Thursday, 11 December 2014

Snow billed Sandpiper

Snow billed Sandpiper

The spoon-billed sandpiper (Calidris pygmaea), is a small wader which breeds in north-eastern Russia and winters in Southeast Asia

The most distinctive feature of this species is its spatulate bill. The breeding adult bird is 14–16 cm in length, and has a red-brown head, neck and breast with dark brown streaks.

The spoon-billed sandpiper's breeding habitat is sea coasts and adjacent hinterland on the Chukchi Peninsula and southwards along the isthmus of the Kamchatka peninsula.

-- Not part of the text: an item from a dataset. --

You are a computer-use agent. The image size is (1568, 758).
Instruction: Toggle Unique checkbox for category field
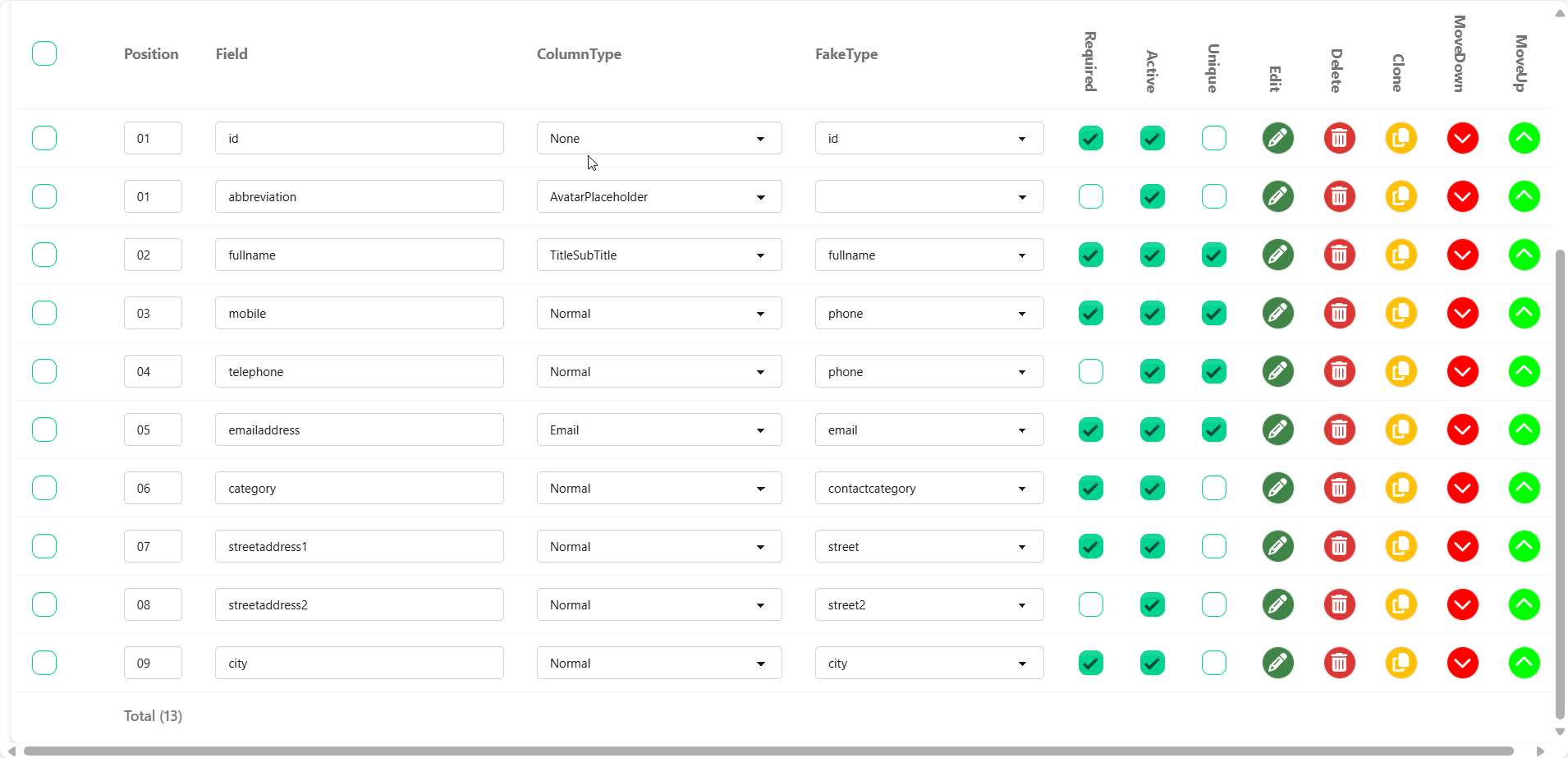(x=1213, y=488)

It migrates down the Pacific coast through Japan, North Korea, South Korea and China, to its main wintering grounds in South and South-East Asia, where it has been recorded from India, Bangladesh, Sri Lanka, Burma, Thailand, Vietnam, the Philippines, Peninsular Malaysia and Singapore.

Its feeding style consists of a side-to-side movement of the bill as the bird walks forward with its head down. This species nests in June–July on coastal areas in the tundra, choosing locations with grass close to freshwater pools.

This bird is critically endangered, with a current population of fewer than 2500 – probably fewer than 1000 – mature individuals.


The main threats to its survival are habitat loss on its breeding grounds and loss of tidal flats through its migratory and wintering range.